Marx was a noted bibliophile and print collector. Among the important works in his collection was a 1497 edition of Ovid's Metamorphoses printed by Lucantonio Giunti, formerly in the Dyson Perrins collection. The book has been described as "one of the most significant illustrated books produced in Venice during this period." He also owned a manuscript copy of Pietro de' Crescenzi's Liber Ruralium Commodorum ("book of rural benefits"), formerly in the ownership of Robert Hoe and Chester Beatty. The work was written in the early 1300s and circulated first in manuscript form, and was not printed until 1471.

On his death, Marx left the 13 volumes of his extra-illustrated edition of Thomas Pennant's Description of London to the British Museum as well as a large number of other items. Part of his "very choice and valuable library" was sold at auction by Sotheby's in April 1948, while his prints were sold by the same firm in May 1948.

In 2022, it was reported that jade and ivory items worth more than £1.9m formerly belonging to Fay Marx (died 2021) had been stolen from her by her gardener and others over a period of years and sold at auction by Bonhams.

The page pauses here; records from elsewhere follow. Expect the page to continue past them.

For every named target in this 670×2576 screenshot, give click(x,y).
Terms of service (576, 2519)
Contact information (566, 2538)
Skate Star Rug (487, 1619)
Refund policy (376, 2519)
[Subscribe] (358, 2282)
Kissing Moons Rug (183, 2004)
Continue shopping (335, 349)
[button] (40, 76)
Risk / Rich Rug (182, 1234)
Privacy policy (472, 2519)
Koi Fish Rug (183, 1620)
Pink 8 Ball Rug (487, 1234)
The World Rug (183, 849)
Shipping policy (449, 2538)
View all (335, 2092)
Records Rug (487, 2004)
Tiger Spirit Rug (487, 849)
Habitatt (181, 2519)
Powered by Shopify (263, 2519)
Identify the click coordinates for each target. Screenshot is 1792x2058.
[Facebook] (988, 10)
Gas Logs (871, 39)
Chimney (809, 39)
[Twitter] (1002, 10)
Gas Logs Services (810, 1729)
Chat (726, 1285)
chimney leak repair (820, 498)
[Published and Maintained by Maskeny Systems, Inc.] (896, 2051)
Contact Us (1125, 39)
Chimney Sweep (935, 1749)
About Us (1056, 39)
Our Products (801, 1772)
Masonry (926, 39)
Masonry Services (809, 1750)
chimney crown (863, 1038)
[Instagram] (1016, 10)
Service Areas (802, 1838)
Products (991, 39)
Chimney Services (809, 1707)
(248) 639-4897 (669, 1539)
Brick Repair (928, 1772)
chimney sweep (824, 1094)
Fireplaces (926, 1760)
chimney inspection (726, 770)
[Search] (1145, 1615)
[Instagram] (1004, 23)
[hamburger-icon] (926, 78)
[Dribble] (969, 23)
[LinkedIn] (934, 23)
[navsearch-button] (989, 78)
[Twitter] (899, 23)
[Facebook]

Fay had received the items from her first husband Robin Marx, who had likely obtained them from his father, Hermann Marx.

==Death and legacy==
Marx died at Farm Place, Ockley, Surrey, on 24 August 1947. His residence at the time of his death was Fairmile Lea, Cobham, Surrey. He left an estate valued at £1,262,492 which included Farm Place at over 290 acre. He received an obituary in the Evening Standard titled "Mr Marx leaves a million: Few guessed his wealth" which centred on his quiet and retiring nature. The paper commented that his name was rarely heard in financial circles and his activities known only to a few close friends, yet "he died one of the richest men in England". His true loves, however, were art and rare books.